___ Exercise materials ___

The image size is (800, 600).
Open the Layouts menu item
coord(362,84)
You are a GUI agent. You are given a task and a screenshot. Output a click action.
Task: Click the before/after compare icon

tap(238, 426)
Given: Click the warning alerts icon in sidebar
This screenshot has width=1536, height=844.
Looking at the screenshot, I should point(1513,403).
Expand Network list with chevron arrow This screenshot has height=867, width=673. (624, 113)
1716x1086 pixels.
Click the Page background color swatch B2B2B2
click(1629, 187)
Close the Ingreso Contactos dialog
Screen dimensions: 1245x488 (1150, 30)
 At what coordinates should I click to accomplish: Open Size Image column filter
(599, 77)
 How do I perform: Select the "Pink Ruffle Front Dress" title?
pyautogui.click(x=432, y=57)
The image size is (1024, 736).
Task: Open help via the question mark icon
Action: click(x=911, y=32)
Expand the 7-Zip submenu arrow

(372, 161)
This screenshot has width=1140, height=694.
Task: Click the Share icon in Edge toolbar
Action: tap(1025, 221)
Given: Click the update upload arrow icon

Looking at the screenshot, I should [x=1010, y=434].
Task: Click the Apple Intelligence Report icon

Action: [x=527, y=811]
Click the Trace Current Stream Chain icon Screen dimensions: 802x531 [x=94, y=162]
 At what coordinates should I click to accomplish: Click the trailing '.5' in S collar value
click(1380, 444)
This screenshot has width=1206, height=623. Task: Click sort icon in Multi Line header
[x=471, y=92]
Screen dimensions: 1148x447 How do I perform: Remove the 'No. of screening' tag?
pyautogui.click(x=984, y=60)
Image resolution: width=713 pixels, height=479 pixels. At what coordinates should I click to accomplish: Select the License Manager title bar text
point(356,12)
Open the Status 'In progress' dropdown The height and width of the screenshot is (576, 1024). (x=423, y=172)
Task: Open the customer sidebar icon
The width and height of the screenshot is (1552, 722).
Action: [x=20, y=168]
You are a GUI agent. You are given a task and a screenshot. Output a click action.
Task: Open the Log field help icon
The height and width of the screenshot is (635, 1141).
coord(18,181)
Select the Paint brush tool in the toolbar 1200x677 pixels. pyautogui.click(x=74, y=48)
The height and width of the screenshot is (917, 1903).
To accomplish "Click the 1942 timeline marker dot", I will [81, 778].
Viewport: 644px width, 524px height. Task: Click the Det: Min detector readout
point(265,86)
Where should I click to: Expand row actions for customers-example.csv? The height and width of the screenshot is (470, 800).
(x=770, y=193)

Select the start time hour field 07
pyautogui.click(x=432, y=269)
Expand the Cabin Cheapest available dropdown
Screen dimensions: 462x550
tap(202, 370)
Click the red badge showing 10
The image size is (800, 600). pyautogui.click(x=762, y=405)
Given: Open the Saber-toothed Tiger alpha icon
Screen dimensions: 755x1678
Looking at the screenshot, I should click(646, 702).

___

» Exercise: Restate the entries above. Match them exactly.

» Solved exercise:
The image size is (800, 600).
Open the Layouts menu item
coord(362,84)
You are a GUI agent. You are given a task and a screenshot. Output a click action.
Task: Click the before/after compare icon

tap(238, 426)
Given: Click the warning alerts icon in sidebar
This screenshot has width=1536, height=844.
Looking at the screenshot, I should point(1513,403).
Expand Network list with chevron arrow This screenshot has height=867, width=673. (624, 113)
1716x1086 pixels.
Click the Page background color swatch B2B2B2
click(1629, 187)
Close the Ingreso Contactos dialog
Screen dimensions: 1245x488 (1150, 30)
 At what coordinates should I click to accomplish: Open Size Image column filter
(599, 77)
 How do I perform: Select the "Pink Ruffle Front Dress" title?
pyautogui.click(x=432, y=57)
The image size is (1024, 736).
Task: Open help via the question mark icon
Action: click(x=911, y=32)
Expand the 7-Zip submenu arrow

(372, 161)
This screenshot has width=1140, height=694.
Task: Click the Share icon in Edge toolbar
Action: tap(1025, 221)
Given: Click the update upload arrow icon

Looking at the screenshot, I should [x=1010, y=434].
Task: Click the Apple Intelligence Report icon

Action: [x=527, y=811]
Click the Trace Current Stream Chain icon Screen dimensions: 802x531 [x=94, y=162]
 At what coordinates should I click to accomplish: Click the trailing '.5' in S collar value
click(1380, 444)
This screenshot has width=1206, height=623. Task: Click sort icon in Multi Line header
[x=471, y=92]
Screen dimensions: 1148x447 How do I perform: Remove the 'No. of screening' tag?
pyautogui.click(x=984, y=60)
Image resolution: width=713 pixels, height=479 pixels. At what coordinates should I click to accomplish: Select the License Manager title bar text
point(356,12)
Open the Status 'In progress' dropdown The height and width of the screenshot is (576, 1024). (x=423, y=172)
Task: Open the customer sidebar icon
The width and height of the screenshot is (1552, 722).
Action: [x=20, y=168]
You are a GUI agent. You are given a task and a screenshot. Output a click action.
Task: Open the Log field help icon
The height and width of the screenshot is (635, 1141).
coord(18,181)
Select the Paint brush tool in the toolbar 1200x677 pixels. pyautogui.click(x=74, y=48)
The height and width of the screenshot is (917, 1903).
To accomplish "Click the 1942 timeline marker dot", I will [81, 778].
Viewport: 644px width, 524px height. Task: Click the Det: Min detector readout
point(265,86)
Where should I click to: Expand row actions for customers-example.csv? The height and width of the screenshot is (470, 800).
(x=770, y=193)

Select the start time hour field 07
pyautogui.click(x=432, y=269)
Expand the Cabin Cheapest available dropdown
Screen dimensions: 462x550
tap(202, 370)
Click the red badge showing 10
The image size is (800, 600). pyautogui.click(x=762, y=405)
Given: Open the Saber-toothed Tiger alpha icon
Screen dimensions: 755x1678
Looking at the screenshot, I should click(646, 702).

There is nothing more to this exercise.